Ростислав Полчанинов. Мaлик Мулич

We use cookies. Read the Privacy and Cookie Policy

Ростислав Полчанинов.

Мaлик Мулич

СТРАНИЦЫ ИСТОРИИ СКАУТСКОГО ДВИЖЕНИЯ

Тридцать лет назад 25 ноября 1980 г. в Сараеве скоропостижно скончался профессор Малик Мулич, крупный славист, специалист по русской литературе, древней и современной.

М. Мулич родился в Травнике (Босния) 24 ноября 1917 г. Его родители были учителями и русофилами, что среди мусульман случалось редко. У его отца имелись даже книги о России и самоучитель русского языка. В Австро-Венгрии до 1914 г. несмотря на антирусскую политику правительства их можно было издавать.

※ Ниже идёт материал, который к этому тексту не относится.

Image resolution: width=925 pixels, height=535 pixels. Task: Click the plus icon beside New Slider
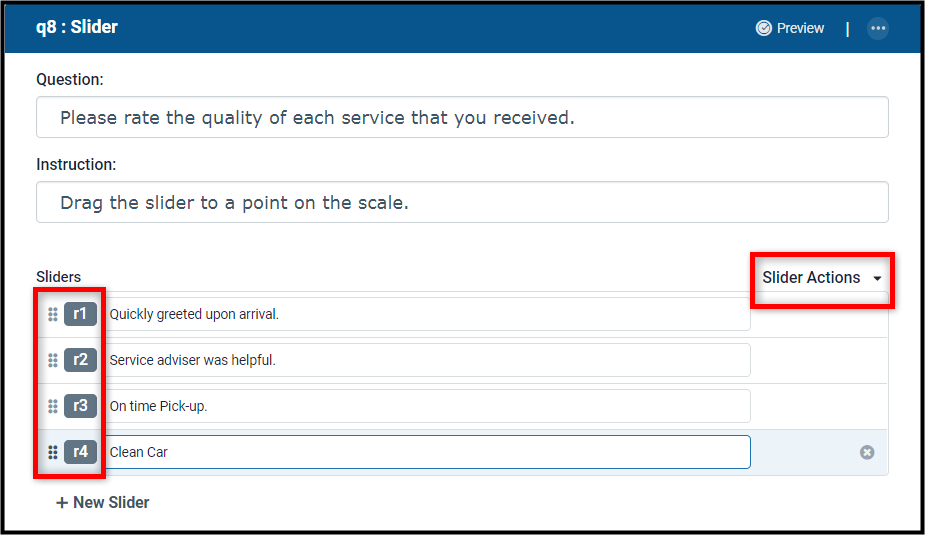(61, 503)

Ибрагим – отец Малика – умер вскоре после конца войны (1914–1918) и Атифе, матери Малика (скончалась в 1930 г.) пришлось на своё небольшое жалование воспитывать Малика и его двух старших братьев. Семья жила бедно и Атифа сдавала часть дома русским эмигрантам, у которых были дети ровесники Малика. Играя с ними вместе, Малик научился некоторым русским словам, причём выговаривал их без акцента, что очень трудно давалось югославянам.

После смерти матери братья переехали в Сараево. Старший работал и содержал младших. Малик принадлежал к интеллигентной, но бедной семье, и хотя он был одним из лучших учеников в классе, дети более обеспеченных родителей его в свою компанию не принимали. Дети русских эмигрантов были в таком же положении, и когда Малик попал в нашу русскую компанию, сразу почувствовать себя своим. А попал он к нам вот так.

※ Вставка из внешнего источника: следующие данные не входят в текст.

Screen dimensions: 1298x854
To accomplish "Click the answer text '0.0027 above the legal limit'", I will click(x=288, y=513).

Осенью 1932 г. моя семья переехала в Илиджу, которая тогда не была предместьем Сараева, и добирались туда поездом.

По воскресеньям я ездил из Илиджи в русскую церковь в Сараево. Для русских эмигрантов церковь была не только местом молитв, но и местом встреч. Там я встречался с Борей Мартино, шёл к нему обедать и оставался у него до начала скаутского сбора. Нас в звене «Волк» было шесть человек. Кроме Бори и меня туда входили ещё Жорж Богатырев, единственный оставшийся в отряде из бывших волчат, полуангличанин Женя Леонард, и бывший кадет Юра Сахаров, который вместе с Игорем Москаленко учился в ремесленном училище. Сборы устраивались на кухне у Мартино, и всё звено умещалось вокруг стола, даже в полном составе.

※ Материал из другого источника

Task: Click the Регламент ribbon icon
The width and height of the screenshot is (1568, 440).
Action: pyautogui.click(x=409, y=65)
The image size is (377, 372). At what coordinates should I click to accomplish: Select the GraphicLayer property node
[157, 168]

Со Славой Пелипцом мы тоже виделись в церкви. Однажды осенью 1933 г. Слава подозвал меня и сказал о Малике Муличе, который хочет записаться в русские скауты. Мы договорились встретиться после уроков около театра, который был на полпути между гимназиями, где мы учились, Слава и Малик – в 1-й, а я – во 2-й.

Когда мы встретились, я объяснил Малику, - чтобы принять его в звено, нужно получить согласие Бори – вожака звена – и предупредил, что на наших сборах мы говорим только по-русски.

– Я понимаю, – ответил Малик по-русски, но тут же перешёл на сербско-хорватский язык. Он сказал, что любит Россию и русский народ, что хочет научиться русскому языку, что он уже пробовал поступить в русский кадетский корпус, но ему отказали, так как он не русский, что у него есть самоучитель и другие книги о России, оставшиеся после смерти отца. Мы договорились о встрече на следующей неделе, после сбора, на котором будет обсуждаться его просьба. Конечно, он был принят в звено.

На первом же сборе Боря дал Малику наш, отпечатанный на шапирографе, сборник песен. Мы пели, аМалик следил за словами, стараясь запомнить и мотив и слова, но на следующем сборе уже пел вместе с нами, немного поглядывая в текст. И хотя на первых сборах Малик еще молчал, но очень скоро он заговорил по-русски, причём совершенно без акцента.

В сентябре 1935 г. в Белграде мы с Маликом и Борей приняли участие в составе русской делегации в 3-м «савезном табору» (югославянском национальном джембори). В 1936 г. – в первом однонедельном лагере нашего Сараевского отряда. В 1937 г. – в лагере Сараевского и Загребского отрядов «Перун» в Шуметлице, именно там Малик закончил 1 КДВ – курс для вожаков.

Он много читал по-русски и увлекался поэзией. Часто у костра он декаламировал наизусть Гумилёва и Есенина. Знал он прекрасно и Маяковского, но не считал его серьёзным поэтом. Любил Зощенко и пересыпал разговорную речь зощенковскими выражениями. Не хуже знал он Ильфа и Петрова.

У Малика была феноменальная память и талант к языкам. В 1 гимназии он учился в классическом отделении, где преподавали древнегреческий, латынь и французский. Свободно говорил по-французски и иногда потешал нас, выступая у костра с «пятиминутками» на злободневные темы на латинском языке. Многие из нас учили латынь и понимали если не всё, то почти всё, что говорил Малик. После этого мы хором повторяли по слогам за Маликом латинскую фразу, начинавшуюся с конца: Рум, норум, цинорум, капуцинорум… пока не получалось – о, венерабилис барба капуцинорум (о, божественная борода капуцинеров).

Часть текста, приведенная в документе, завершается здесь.